Here’s my take on the state of ClearCase: Around the time that Rational took over ClearCase (1998, I think) the core product stagnated entirely. There were no significant bug fixes or improvements since that time. Note that most of the problems I mention above have been like that for 10 years. A few new things were added but they all seemed botched in that they left part of the product out, or didn’t support all platforms (plenty of examples above). When IBM took over, I had hoped that they would shake things up, and it seems that in the last year or so they have. But I fear it may be too late. I have seen many teams abandon ClearCase out of frustration and competitive products pop up in the mean time (e.g. Subversion), and, to be honest, I’m not entirely sad about that since I am tired of being the messenger that everybody shoots at.
Some years ago I ran into a piece of code which shocked me, and in the time since then I have realized that it exemplified a lot of what is wrong with software. Sadly, I have since lost the code, so here is an approximation:
unless (open(F, "/some/important/file"))
{
# We don't want to scare the users with an error message
# warn "Unable to read config file";
}
Am I the only one who is outraged by this? What is scarier to a user, to get an error message when a genuine error situation occurred or let the software plod on getting even stranger and more non-sensical errors which cascade from this initial problem? For example, imagine the following code further on:
my $req = $http->request($config->{url});
die "Unable to contact web server $config->{url}\n" unless $req;
The config structure was empty because it could not be read due to the earlier problem, so the error message simply says “Unable to contact web server”. So now you are led to believe that the problem is with some unspecified web server. How much time will you waste trying to track that down?

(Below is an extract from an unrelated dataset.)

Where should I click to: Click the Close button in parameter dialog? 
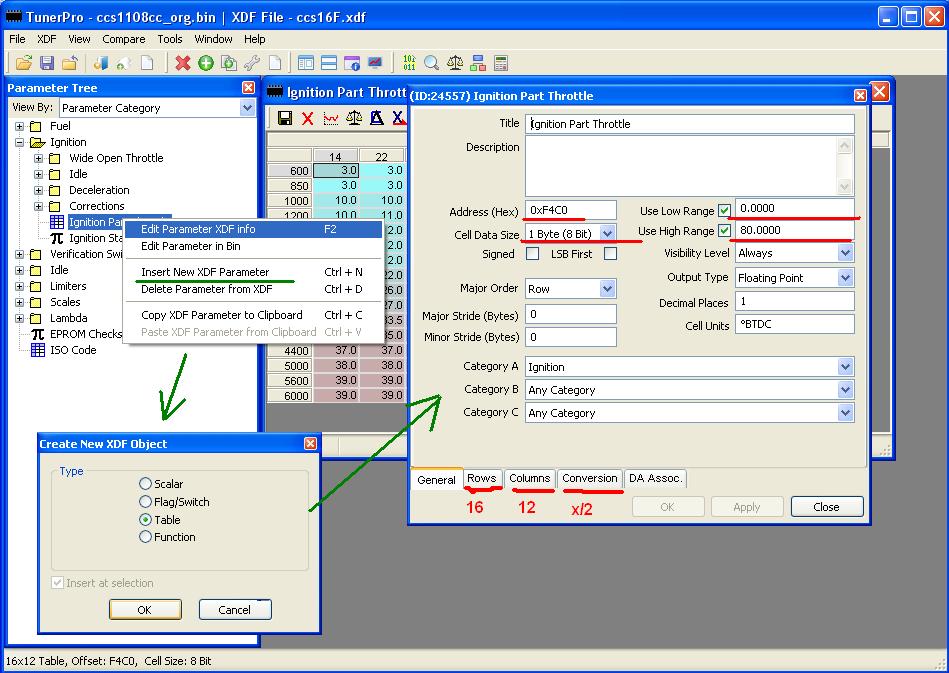[x=826, y=507]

So which is worse, “scared” or confused and frustrated?
There’s an old joke told many years ago by those who didn’t like Unix:
Ken Thompson has an automobile which he helped design. Unlike most automobiles, it has neither speedometer, nor gas gauge, nor any of the numerous idiot lights which plague the modern driver. Rather, if the driver makes any mistake, a giant “?” lights up in the center of the dashboard. “The experienced driver”, he says, “will usually know what’s wrong.”

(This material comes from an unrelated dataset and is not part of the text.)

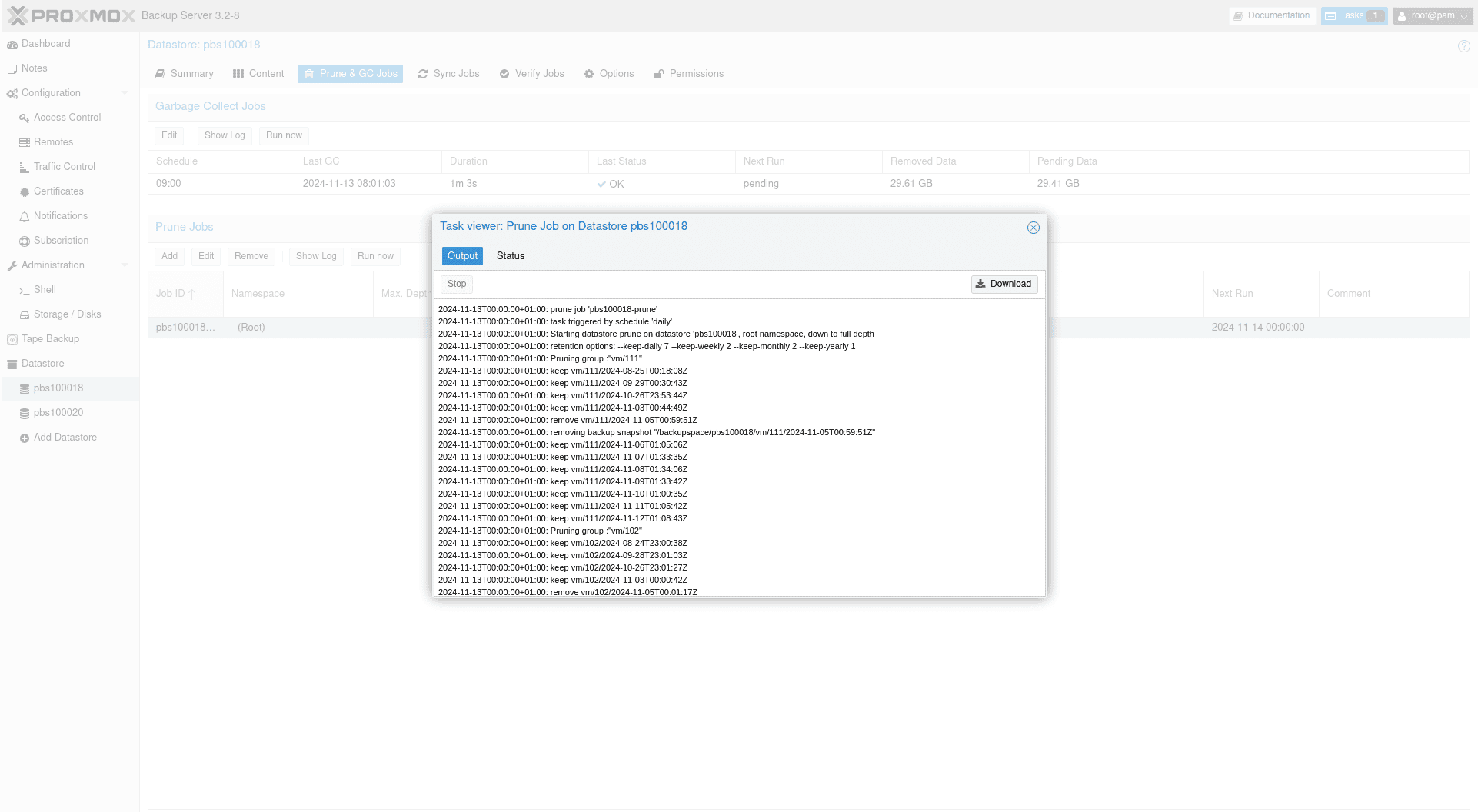Image resolution: width=1478 pixels, height=812 pixels.
Task: Select the pbs100020 datastore icon
Action: (25, 414)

I’m sure the early versions of ed inspired this. Though in those days, when every byte counted, a certain level of terseness was understandable. And the software was simple enough that there were a limited number of things which could be going wrong.
But now our computers are orders of magnitude bigger and more complicated. We have layer upon layer of drivers, libraries and applications, which nobody can understand in their entirety. And we still have a giant “?” lighting up on our dashboard. The combination of sloppy (or nonexistent) error handling and poor error reporting, means that we all encounter incomprehensible or meaningless out-of-context error messages on a regular basis. Increasingly, I feel that this is the key problem with computers these days: we expend much of our time, energy and morale to the struggle of figuring out what the latest incomprehensible error message means.
Therefore, I will be devoting some time here to cataloging terrible error messages I run into and some of the bad programming practices that lead to them. I thought I should provide some warning (and context) before I vent my spleen.